How best to achieve the following?

This is the place for queries that don't fit in any of the other categories.

How best to achieve the following?

Postby AEA » Thu May 30, 2013 1:31 pm

Hey guys, im not after help with some specific code here, but more advice about how to achieve my current objective.

I have created a web scraper that scrapes live user data every 5 mins, so at the beginning of the day it will scrape statistics about users A,B,C (because they are the only ones who have entered data for that day) then 5 mins later it might be A,B,C,D,E. However this now leaves me with the list: A,B,C,A,B,C,D,E. Where as for the second scrape I would like to only scrape new data: First scrape A,B,C second scrape D,E, total scraped A,B,C,D,E.

My question to the forum is how best to achieve this? note.#Each user data has a unique user ID and a unique username.

Just for the record, I have been using python and coding for about a week (jargon catches me out right now.)

Any comments and advice would be appreciated.

Many thanks AEA
AEA
 
Posts: 32
Joined: Thu Apr 18, 2013 11:37 am

Re: How best to achieve the following?

Postby hansn » Thu May 30, 2013 2:29 pm

Hard to say exactly without looking at your code, and I have no experience with web scrapers.

But would not a simple
Code: Select all
if A not in list:
    list.append(A)

suffice?

Kudos for making a working web scraper after 1 week of programming!
hansn
 
Posts: 87
Joined: Thu Feb 21, 2013 8:46 pm

Re: How best to achieve the following?

Postby AEA » Thu May 30, 2013 2:58 pm

Thanks for the reply hansn, i didnt want to include my code purly so the website in question doesn't show up on search results for a web scraper.
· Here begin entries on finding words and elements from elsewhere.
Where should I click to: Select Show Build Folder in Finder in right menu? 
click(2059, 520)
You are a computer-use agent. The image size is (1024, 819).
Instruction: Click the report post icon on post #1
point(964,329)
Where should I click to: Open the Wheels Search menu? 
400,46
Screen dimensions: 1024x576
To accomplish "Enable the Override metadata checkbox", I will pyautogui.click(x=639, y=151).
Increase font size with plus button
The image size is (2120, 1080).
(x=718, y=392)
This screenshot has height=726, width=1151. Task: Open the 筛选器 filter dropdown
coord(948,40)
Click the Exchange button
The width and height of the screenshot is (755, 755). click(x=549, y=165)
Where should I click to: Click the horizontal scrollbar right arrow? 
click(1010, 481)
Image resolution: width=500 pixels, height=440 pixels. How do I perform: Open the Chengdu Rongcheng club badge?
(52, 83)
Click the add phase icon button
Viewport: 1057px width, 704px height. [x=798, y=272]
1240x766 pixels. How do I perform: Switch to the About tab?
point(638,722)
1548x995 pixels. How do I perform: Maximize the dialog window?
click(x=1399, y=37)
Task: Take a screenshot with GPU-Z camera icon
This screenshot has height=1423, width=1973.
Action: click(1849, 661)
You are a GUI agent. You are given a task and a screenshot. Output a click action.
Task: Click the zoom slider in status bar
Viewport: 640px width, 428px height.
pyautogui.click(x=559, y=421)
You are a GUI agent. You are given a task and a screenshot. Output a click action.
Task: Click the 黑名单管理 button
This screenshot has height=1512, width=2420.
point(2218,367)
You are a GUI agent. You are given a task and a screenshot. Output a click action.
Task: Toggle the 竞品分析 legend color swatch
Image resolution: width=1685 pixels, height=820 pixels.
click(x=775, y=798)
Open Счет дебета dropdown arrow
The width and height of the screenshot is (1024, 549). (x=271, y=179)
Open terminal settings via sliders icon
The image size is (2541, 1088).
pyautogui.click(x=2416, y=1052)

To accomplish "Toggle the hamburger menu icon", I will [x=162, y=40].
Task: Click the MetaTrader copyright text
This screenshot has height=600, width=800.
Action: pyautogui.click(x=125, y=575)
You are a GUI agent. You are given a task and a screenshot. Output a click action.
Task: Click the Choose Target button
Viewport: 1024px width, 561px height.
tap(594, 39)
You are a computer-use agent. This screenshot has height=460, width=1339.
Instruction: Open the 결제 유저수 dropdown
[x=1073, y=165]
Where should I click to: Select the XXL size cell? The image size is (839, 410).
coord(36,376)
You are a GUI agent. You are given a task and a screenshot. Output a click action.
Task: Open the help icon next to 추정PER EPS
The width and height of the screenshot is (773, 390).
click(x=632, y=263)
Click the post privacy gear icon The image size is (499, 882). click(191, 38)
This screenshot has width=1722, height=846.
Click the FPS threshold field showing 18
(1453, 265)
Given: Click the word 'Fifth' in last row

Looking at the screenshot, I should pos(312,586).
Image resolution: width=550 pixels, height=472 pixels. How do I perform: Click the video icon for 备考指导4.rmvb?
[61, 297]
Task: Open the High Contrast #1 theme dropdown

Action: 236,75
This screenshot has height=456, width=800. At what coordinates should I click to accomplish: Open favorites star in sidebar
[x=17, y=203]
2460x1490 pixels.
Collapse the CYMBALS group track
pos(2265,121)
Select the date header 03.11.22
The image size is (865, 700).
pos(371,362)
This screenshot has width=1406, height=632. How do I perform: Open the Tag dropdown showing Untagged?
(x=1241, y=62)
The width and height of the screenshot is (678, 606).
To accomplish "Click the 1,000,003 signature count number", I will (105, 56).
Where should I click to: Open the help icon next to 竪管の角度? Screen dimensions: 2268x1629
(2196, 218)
I will amend my code and supply examples of what it currently returns.

Code: Select all
import mechanize
import urllib
import json
import re

 
def getData(): 
    post_url = "URL"
    browser = mechanize.Browser()
    browser.set_handle_robots(False)
    browser.addheaders = [('User-agent', 'Firefox')]
 
    ######These are the parameters you've got from checking with the aforementioned tools
    parameters = {'page' : '1',
                  'rp' : '250',
                  'sortname' : 'roi',
                  'sortorder' : 'desc'
                 }
    #####Encode the parameters
    data = urllib.urlencode(parameters)
    trans_array = browser.open(post_url,data).read().decode('UTF-8')

    xmlload1 = json.loads(trans_array)
    pattern1 = re.compile('>&nbsp;&nbsp;(.*)<')
    pattern2 = re.compile('/control/profile/view/(.*)\' title=')
    pattern3 = re.compile('<span style=\'font-size:12px;\'>(.*)<\/span>')
    pattern4 = re.compile('title=\'Naps posted: (.*) Winners:')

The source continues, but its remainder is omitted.